Long was killed on the scene by return fire. He reportedly wore body armor and all black. Though it was initially unclear if he was part of a larger plot, he is now believed to have acted alone.

Republican presidential nominee Donald Trump wasted little time after the attack to reiterate his fandom of American police, though he struck a somewhat more somber tone than usual. "How many law enforcement and people have to die because of a lack of leadership in our country?" he asked on Facebook. "We demand law and order."

The candidate also referred to the country as a "divided crime scene."

For her part, Hillary Clinton, Trump's Democratic opponent, issued a statement decrying that the "devastating assault on police officers in Baton Rouge is an assault on all of us….We must not turn our backs on each other. We must not be indifferent to each other. We must all stand together to reject violence and strengthen our communities."

The media has begun sifting through Long's lengthy online history. CBS News reported that Long, who did a one-year stint in Iraq in 2008 while serving in the armed forces, described himself in some videos as a nutritionist, life coach, and personal trainer. But he had also rejected nonviolent protest in the days before his death, calling the Dallas police massacre "justice" in one of many video missives.

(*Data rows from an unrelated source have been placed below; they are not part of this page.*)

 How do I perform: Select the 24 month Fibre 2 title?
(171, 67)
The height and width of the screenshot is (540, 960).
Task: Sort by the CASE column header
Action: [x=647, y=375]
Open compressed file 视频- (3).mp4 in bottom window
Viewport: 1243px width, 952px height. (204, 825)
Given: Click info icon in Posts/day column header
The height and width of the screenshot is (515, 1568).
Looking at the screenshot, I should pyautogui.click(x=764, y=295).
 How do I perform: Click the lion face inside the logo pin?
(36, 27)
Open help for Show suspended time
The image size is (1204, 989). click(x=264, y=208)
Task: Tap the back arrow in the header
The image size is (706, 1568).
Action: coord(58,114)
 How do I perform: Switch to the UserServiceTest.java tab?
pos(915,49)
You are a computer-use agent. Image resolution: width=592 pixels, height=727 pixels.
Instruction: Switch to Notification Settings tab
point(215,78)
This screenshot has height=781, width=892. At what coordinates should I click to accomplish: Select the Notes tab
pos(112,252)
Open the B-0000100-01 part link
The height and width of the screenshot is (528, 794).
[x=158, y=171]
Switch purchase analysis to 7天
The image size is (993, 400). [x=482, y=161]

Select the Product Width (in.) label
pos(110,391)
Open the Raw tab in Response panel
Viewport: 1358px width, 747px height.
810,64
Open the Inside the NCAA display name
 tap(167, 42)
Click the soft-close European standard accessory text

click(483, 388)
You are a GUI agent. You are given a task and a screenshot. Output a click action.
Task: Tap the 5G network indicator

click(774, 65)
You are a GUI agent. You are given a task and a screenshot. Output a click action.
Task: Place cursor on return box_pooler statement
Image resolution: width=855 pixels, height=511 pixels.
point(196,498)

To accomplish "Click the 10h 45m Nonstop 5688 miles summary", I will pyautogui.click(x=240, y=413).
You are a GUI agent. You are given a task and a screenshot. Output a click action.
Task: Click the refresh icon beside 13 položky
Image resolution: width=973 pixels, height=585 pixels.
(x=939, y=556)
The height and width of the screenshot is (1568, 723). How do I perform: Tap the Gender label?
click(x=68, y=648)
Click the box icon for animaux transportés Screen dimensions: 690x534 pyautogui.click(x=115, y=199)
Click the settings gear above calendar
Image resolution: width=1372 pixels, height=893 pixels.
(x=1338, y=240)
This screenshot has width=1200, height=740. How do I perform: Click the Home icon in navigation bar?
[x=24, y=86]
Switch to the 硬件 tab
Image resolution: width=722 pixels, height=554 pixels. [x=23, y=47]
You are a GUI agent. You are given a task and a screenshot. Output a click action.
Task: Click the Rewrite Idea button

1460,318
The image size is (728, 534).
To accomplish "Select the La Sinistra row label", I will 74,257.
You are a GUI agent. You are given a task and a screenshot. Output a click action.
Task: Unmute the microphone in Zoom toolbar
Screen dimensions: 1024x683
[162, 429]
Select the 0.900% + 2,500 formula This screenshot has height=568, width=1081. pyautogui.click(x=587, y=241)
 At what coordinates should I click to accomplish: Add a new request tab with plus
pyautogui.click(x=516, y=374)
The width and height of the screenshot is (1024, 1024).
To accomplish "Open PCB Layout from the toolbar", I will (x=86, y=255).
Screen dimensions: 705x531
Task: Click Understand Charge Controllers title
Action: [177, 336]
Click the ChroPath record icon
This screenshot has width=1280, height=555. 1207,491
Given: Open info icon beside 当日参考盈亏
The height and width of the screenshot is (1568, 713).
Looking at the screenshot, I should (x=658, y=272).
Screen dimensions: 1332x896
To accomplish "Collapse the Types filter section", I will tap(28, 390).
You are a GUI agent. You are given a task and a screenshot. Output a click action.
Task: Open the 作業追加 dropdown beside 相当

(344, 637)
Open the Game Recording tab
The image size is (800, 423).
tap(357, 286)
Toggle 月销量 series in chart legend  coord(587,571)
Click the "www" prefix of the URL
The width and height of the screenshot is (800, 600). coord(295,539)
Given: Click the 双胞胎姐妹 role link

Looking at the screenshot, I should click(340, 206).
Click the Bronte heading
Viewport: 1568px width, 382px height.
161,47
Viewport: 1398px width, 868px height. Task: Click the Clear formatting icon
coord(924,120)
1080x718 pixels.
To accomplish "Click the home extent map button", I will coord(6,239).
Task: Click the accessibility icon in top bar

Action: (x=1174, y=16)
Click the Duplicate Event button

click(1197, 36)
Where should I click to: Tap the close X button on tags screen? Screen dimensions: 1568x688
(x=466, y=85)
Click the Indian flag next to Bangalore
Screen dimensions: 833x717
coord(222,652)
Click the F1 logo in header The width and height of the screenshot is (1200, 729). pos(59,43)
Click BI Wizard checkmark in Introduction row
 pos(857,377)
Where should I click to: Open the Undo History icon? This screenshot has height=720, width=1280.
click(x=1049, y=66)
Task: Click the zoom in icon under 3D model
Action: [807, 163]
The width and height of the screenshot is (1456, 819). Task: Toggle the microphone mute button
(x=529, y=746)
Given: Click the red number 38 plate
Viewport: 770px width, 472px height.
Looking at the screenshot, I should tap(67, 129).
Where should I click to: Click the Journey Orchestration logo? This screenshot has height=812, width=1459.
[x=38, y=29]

According to the Wall Street Journal, Long operated a Twitter account "Convos with Cosmo" and seemed to be increasingly radicalized after the police shootings of Alton Sterling in Baton Rouge and Philando Castile in Minnesota. He claimed to travel to Africa, where he apparently made a video explaining what it's really like to be a black American.

"It's only fighting back or money, that's all they care about—revenue and blood," he said.